Should a line in the entries below contain "circle", return that line.

Stored items from a collection:
+ + +
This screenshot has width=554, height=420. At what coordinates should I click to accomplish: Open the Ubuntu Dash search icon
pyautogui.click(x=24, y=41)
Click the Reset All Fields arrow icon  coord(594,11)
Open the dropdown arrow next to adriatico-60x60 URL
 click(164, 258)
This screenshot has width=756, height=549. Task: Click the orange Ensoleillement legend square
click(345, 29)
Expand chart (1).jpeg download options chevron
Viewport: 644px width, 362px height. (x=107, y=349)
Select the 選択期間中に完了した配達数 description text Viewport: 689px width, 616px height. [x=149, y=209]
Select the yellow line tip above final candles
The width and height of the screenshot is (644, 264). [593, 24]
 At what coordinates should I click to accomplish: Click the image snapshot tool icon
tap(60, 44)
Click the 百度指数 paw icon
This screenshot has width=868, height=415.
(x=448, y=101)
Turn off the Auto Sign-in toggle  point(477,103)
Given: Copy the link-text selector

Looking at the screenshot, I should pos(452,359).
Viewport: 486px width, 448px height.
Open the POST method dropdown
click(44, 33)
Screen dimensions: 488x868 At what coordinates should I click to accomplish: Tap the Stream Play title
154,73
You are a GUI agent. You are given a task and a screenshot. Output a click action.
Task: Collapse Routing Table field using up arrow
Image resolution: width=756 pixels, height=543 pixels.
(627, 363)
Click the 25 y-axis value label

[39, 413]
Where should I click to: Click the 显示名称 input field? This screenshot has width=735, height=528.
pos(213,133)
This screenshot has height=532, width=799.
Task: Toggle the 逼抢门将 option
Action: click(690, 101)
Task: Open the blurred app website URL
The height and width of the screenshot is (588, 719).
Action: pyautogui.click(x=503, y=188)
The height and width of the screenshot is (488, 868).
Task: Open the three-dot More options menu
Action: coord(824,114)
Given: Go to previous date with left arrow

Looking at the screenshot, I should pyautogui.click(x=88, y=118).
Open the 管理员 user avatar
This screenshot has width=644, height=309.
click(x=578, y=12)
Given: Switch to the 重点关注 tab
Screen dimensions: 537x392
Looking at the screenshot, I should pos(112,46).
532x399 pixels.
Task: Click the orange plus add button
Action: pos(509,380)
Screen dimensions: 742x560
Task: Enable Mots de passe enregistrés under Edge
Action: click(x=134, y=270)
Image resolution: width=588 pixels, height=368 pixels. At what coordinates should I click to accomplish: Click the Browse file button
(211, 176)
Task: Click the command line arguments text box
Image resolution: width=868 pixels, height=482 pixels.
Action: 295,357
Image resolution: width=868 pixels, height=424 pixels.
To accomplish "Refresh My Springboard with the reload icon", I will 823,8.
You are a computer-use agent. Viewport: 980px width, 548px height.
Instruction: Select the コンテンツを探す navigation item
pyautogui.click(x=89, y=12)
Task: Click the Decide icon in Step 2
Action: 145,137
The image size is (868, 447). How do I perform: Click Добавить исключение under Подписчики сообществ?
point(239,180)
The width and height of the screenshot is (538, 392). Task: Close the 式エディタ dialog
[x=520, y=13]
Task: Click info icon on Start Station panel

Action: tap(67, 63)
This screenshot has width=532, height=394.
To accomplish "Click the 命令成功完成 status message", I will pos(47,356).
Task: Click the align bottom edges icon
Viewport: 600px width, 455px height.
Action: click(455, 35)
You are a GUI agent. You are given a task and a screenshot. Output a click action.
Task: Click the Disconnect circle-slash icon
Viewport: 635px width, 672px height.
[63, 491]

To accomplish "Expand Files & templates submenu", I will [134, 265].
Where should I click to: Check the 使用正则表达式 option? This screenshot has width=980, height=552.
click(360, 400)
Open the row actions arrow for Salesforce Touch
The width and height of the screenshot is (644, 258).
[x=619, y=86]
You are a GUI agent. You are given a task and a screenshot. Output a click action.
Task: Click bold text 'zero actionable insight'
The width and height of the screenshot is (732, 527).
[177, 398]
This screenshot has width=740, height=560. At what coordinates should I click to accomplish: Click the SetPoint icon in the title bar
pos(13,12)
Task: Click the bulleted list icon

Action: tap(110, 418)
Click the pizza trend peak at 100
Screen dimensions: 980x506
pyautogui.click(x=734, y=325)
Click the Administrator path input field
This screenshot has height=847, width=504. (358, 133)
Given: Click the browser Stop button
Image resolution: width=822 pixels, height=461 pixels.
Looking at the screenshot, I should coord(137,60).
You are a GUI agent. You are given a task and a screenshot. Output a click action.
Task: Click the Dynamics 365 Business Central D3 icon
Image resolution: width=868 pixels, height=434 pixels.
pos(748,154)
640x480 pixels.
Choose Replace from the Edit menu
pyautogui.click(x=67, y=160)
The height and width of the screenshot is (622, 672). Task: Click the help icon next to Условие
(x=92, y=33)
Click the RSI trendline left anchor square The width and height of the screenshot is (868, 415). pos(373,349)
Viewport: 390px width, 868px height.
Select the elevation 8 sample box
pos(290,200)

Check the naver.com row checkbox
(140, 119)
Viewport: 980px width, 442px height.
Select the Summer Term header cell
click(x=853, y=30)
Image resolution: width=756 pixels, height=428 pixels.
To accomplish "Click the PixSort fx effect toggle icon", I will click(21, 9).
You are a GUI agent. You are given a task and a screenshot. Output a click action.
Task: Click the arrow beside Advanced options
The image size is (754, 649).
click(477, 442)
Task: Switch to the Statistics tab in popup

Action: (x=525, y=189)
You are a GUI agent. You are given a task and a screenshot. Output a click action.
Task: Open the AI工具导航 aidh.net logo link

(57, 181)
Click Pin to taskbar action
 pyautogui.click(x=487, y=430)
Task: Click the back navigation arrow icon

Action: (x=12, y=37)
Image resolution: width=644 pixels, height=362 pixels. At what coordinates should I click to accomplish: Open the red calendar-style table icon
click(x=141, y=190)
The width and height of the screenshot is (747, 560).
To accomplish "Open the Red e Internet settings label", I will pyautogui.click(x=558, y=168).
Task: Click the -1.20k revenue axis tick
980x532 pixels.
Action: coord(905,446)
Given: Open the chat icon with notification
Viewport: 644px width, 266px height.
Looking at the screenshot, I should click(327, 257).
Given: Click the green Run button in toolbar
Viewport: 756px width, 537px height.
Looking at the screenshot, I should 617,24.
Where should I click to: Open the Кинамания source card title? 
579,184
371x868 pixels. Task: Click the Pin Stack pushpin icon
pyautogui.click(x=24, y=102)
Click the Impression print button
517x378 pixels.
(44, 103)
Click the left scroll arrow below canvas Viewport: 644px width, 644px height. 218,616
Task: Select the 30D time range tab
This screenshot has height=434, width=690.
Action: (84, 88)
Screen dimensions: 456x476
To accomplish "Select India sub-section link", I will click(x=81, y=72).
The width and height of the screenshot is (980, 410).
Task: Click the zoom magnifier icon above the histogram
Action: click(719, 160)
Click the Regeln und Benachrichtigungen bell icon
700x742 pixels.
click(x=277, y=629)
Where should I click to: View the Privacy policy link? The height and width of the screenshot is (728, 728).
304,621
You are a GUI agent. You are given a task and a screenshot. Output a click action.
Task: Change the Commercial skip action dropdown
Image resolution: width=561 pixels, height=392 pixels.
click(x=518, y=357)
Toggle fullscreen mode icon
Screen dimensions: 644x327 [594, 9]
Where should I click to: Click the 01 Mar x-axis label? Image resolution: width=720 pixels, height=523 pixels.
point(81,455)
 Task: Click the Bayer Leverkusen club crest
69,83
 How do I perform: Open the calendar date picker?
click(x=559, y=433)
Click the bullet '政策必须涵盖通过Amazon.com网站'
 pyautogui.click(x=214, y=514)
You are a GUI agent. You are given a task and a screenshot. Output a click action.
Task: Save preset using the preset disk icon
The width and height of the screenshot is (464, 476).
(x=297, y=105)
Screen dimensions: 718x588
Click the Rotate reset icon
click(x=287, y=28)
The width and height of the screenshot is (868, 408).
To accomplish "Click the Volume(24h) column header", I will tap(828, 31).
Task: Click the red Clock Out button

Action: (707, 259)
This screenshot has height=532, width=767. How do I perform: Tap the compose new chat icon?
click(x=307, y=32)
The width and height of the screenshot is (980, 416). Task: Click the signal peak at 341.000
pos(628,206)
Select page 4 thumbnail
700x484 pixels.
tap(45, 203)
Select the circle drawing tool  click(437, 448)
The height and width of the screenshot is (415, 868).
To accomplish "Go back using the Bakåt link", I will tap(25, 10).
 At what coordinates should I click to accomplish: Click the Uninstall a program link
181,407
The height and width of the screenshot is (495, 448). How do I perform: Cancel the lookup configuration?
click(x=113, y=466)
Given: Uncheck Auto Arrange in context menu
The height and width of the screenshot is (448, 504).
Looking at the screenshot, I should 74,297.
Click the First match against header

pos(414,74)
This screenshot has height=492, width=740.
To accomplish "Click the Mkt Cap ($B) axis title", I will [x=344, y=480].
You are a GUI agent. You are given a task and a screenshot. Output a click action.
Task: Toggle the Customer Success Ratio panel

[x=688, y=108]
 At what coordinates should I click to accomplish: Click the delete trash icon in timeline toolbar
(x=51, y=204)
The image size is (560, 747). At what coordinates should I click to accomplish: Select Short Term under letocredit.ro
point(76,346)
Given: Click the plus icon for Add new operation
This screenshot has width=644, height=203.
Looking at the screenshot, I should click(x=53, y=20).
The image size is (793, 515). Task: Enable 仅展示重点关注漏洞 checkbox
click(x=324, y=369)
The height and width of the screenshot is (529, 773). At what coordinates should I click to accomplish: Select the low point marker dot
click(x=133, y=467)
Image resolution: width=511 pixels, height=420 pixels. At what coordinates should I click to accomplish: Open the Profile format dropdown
+ + +
> Exercise response
Task: Click the Disconnect circle-slash icon
Select the circle drawing tool  click(437, 448)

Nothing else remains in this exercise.